© JUNGE FREIHEIT Verlag GmbH & Co. KG www.jungefreiheit.de 35/21 / 27. August 2021

Fensterscheiben klirren in Bad Guldenberg
Omnipräsenter Rassismus: Der Schriftsteller Christoph Hein zeichnet in seinem neuen Roman ein Sittengemälde einer aus den Fugen geratenen Gesellschaft
Felix Dirsch

Seit die Stimmenzahl der AfD in der ostdeutschen Provinz überdurchschnittlich hoch ist und linke Feuilletonisten verstärkt Anzeichen für eine dortige rechte Subkultur registrieren, sind diese Gegenden nicht mehr hauptsächlich uninteressante Regionen, in denen Wendeverlierer siedeln. Vielmehr gelten sie nunmehr sogar als attraktive Beobachtungsräume für Literaten, die ihre Eindrücke in fiktiven Stoffen verarbeiten. 

Solche Übersetzungen gelingen mal mehr, mal weniger gut. Die Autorin und Juristin Juli Zeh hat in ihren Romanen „Unterleuten“ und „Über Menschen“ (JF 27/21) die sozialen Mechanismen des Dorflebens in vielen Facetten dargestellt. Auch sprachlich sind diese Versuche hervorragend gelungen. Zehs Erzählweise setzt Maßstäbe.

→ Ausgangsmaterial:
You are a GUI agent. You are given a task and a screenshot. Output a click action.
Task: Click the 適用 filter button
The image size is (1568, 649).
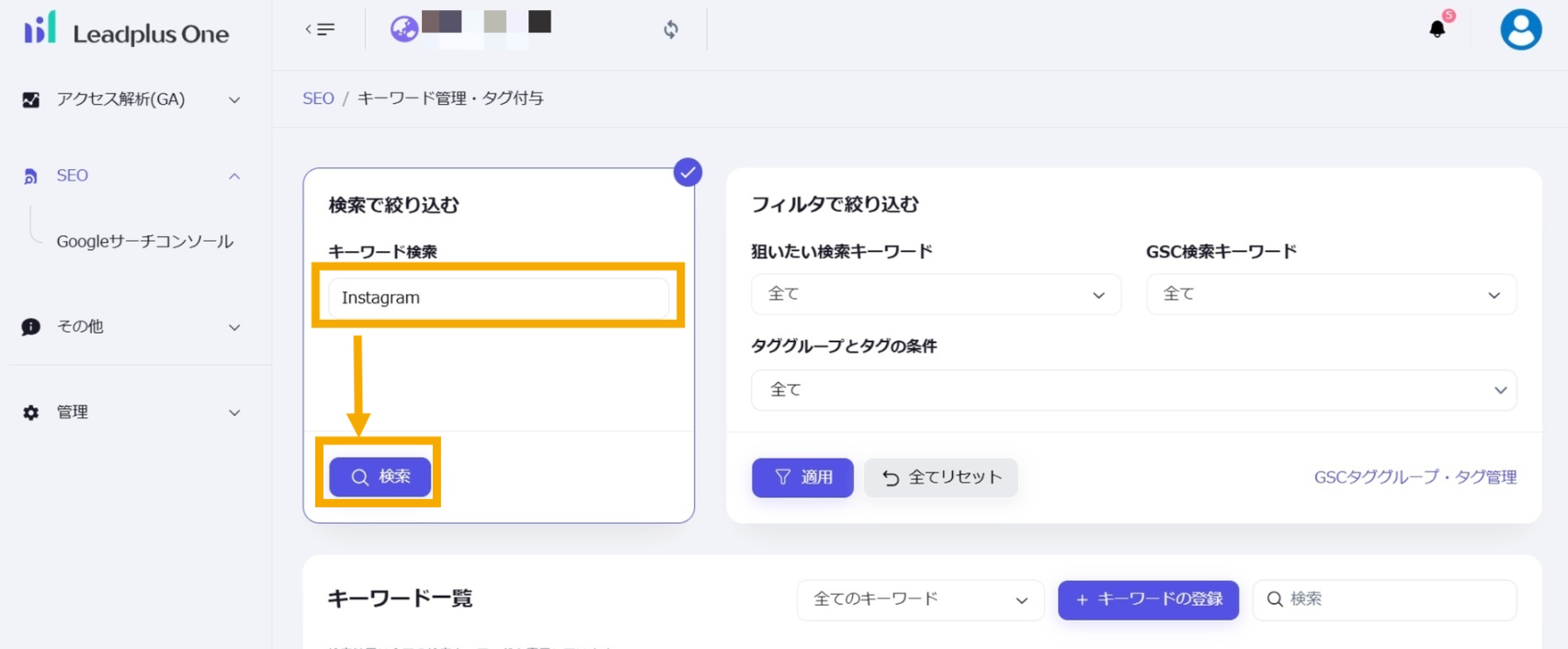click(802, 477)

→ Schriftliche Aufgabe:
Welche zwei Romane von Juli Zeh nennt der ausgewählte Text? Maßgeblich ist allein der ausgewählte Text.

→ Vollständige Lösung:
„Unterleuten“ und „Über Menschen“